The rather comical thing is that people who buy coffee are clueless. I am clueless, but I am not referring to myself here; we're insignificantly small and we don't play the market either. I am talking about bigger companies who fix their contracts by buying futures, and coffee importers, traders, those types. Well, they don't know either. Knowing something about coffee only gets you so far in a game where you might be moving pieces around the board and they might look like coffee, but it is the stack of cash in the players hands that is what it's all about.
And what's so bad about a $2.00+ coffee market. In some ways it is good. Incentive will be there for growers to plant more, and farm level prices are going to be higher ... for now. But it is also a supreme disincentive to quality practices on all levels. 1.80 parchment price for coffee would motivate small producers to harvest with care, process well, and remove defects by hand. If the local buyer who cares naught about these things can now pay 1.80, why do the extra work? So, of course, we pay more to motivate and receive quality parchment coffee. Fine. Except this: we pay more because we care about coffee; that local buyer pays more because the warehouse in the capital needs coffee, because they have contracts at good prices, contracts that are pinned to the New York "C", and will be replaced by new contracts that might be .30 cents more, or .30 cents less next time, or might go into free-fall. And the shockwave from those market fluctuations will reverberate back to the farmer in three ticks of the clock.

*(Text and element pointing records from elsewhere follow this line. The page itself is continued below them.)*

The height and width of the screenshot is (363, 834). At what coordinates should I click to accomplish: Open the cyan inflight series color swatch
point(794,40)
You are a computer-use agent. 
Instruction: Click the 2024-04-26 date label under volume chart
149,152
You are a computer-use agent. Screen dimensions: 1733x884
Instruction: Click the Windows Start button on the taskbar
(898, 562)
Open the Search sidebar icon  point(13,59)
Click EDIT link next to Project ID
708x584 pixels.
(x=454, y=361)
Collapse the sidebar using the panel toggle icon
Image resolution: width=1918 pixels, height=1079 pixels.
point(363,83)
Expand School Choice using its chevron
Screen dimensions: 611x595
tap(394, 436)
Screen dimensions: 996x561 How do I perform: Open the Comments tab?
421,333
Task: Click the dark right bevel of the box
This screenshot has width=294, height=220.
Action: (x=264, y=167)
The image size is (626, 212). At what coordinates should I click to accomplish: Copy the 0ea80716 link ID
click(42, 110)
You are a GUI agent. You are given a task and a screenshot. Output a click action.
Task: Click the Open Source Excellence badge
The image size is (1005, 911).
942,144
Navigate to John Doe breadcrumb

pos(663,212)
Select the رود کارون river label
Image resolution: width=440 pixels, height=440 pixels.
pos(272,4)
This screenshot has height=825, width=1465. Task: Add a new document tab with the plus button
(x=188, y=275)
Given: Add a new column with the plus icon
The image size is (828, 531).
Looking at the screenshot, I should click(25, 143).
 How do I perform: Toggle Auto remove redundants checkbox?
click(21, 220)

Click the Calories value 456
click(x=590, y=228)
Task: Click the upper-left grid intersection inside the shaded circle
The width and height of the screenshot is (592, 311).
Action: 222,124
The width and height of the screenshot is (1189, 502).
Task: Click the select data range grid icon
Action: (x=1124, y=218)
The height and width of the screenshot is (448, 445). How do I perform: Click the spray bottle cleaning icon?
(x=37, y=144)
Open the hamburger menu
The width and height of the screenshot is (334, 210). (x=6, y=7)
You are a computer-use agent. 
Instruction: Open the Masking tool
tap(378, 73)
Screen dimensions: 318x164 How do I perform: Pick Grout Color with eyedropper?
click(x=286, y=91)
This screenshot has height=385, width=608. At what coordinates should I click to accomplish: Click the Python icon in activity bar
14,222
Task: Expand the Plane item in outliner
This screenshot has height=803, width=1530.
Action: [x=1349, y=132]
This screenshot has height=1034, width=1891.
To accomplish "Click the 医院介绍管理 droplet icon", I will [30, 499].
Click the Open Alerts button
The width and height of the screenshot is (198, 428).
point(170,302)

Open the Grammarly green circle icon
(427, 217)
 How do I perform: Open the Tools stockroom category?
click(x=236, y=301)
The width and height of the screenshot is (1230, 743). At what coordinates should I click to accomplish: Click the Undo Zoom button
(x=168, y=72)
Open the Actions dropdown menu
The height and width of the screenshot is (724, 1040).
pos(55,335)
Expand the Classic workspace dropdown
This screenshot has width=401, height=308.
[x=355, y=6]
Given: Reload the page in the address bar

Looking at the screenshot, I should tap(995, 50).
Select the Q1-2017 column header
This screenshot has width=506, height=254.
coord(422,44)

When we talk about Farm Gate coffee pricing (our version of Direct Trade) that has nothing to do with the global coffee prices in New York, I guess there is a perception we are going back to a pre-market agrarian hand-shake-over-the-fence deal. And in a lot of ways that image has been quite true for the 3 years we have had "Farm Gate" at SM. But, as I am pointing out here, we have to compete against the C, and we have to pay more to get quality coffee. We are, in many ways, as beholden to the C market as someone buying spot coffee based on the daily price. I think the difference is that if, and when, the bottom falls out of this coffee market, the farmer selling good quality parchment that ends up at SM won't be getting a punch in the gut. And that fact is, our customers aren't really going to see much change in pricing because we have already been paying far more ... In Colombia for example we have been paying a high differential based on quality against a very competitive local market price for a long time. We haven't sold a Colombia coffee for $5/lb at SM for years; they are spendy, more like $6-$6.50. They are also amazing quality. So that's not going to be impacted much in the near future.
And I imagine when speculators find something more exciting to do with their money, the coffee market will become more stable. At whatever price level, stable is good for everyone ...farmer and buyer.